Amazon hasn’t been able to replicate this success, for a variety of reasons. For one thing, the US already has a highly developed consumer payment market where habits are entrenched. Merchants may also distrust Amazon as a partner, according to Bernstein analyst Harshita Rawat. Since Amazon is seen as a threat to the retail sector, smaller merchants may be reluctant to allow Amazon to have their data or to otherwise depend on its services. Its efforts in the payment arena have also been unfocused and disorganized, Rawat said.
Despite Amazon’s limited success so far, Alipay’s example may provide impetus for Amazon CEO Jeff Bezos to keep trying.

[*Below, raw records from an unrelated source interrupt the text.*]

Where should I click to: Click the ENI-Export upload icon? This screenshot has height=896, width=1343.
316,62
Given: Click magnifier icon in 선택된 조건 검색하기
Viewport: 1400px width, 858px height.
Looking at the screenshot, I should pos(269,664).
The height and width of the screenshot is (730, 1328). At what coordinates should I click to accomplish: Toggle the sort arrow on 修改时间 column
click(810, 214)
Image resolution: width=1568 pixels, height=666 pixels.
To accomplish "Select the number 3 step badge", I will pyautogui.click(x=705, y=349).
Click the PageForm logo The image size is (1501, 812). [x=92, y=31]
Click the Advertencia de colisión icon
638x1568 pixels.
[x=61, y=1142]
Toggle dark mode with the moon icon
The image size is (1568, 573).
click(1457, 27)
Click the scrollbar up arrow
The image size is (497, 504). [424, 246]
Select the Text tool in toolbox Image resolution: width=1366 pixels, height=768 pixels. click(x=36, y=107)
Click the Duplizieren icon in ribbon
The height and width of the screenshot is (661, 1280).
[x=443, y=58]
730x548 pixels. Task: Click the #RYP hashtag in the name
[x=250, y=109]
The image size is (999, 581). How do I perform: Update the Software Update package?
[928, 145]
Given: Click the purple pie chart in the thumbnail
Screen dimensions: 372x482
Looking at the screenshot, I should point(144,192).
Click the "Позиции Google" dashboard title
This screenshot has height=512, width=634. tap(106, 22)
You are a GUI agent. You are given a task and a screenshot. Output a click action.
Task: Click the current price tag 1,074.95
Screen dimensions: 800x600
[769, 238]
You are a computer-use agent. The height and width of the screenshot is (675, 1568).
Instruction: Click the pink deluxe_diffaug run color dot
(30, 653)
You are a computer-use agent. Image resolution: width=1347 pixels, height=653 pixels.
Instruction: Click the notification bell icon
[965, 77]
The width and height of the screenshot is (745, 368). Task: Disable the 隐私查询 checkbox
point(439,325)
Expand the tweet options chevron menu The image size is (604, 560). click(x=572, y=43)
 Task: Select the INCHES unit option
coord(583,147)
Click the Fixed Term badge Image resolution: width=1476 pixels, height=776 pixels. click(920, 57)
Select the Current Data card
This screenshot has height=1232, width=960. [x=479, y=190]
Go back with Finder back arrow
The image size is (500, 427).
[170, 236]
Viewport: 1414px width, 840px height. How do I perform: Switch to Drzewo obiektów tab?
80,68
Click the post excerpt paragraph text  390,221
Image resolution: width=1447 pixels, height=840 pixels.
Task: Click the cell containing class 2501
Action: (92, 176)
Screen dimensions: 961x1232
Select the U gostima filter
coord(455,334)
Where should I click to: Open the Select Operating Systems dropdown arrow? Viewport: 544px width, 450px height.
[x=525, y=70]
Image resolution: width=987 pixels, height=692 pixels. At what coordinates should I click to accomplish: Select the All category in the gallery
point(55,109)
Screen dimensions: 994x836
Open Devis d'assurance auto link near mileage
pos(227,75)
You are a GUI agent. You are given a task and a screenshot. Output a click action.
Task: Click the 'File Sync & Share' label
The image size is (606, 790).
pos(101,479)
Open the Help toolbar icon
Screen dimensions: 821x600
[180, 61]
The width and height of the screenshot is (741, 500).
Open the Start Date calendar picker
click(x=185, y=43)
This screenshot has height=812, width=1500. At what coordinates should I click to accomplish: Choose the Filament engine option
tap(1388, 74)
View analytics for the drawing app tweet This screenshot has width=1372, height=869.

Alipay, which now falls under the umbrella of Alibaba affiliate Ant Financial, has become a financial force in its own right, and the company has been making strategic investments and partnerships from Thailand to India.
By all appearances, Amazon is trying hard to push Amazon Pay. The company has launched Amazon Cash, a barcode system for using physical cash to load online accounts with money, and may reportedly include peer-to-peer payments in its Alexa digital assistant system.
If Bezos succeeds in gaining wider adoption of Amazon Pay the US, it may not mean much for Alipay, which is focused on other markets. But PayPal, the original US digital wallet innovator, should be worried.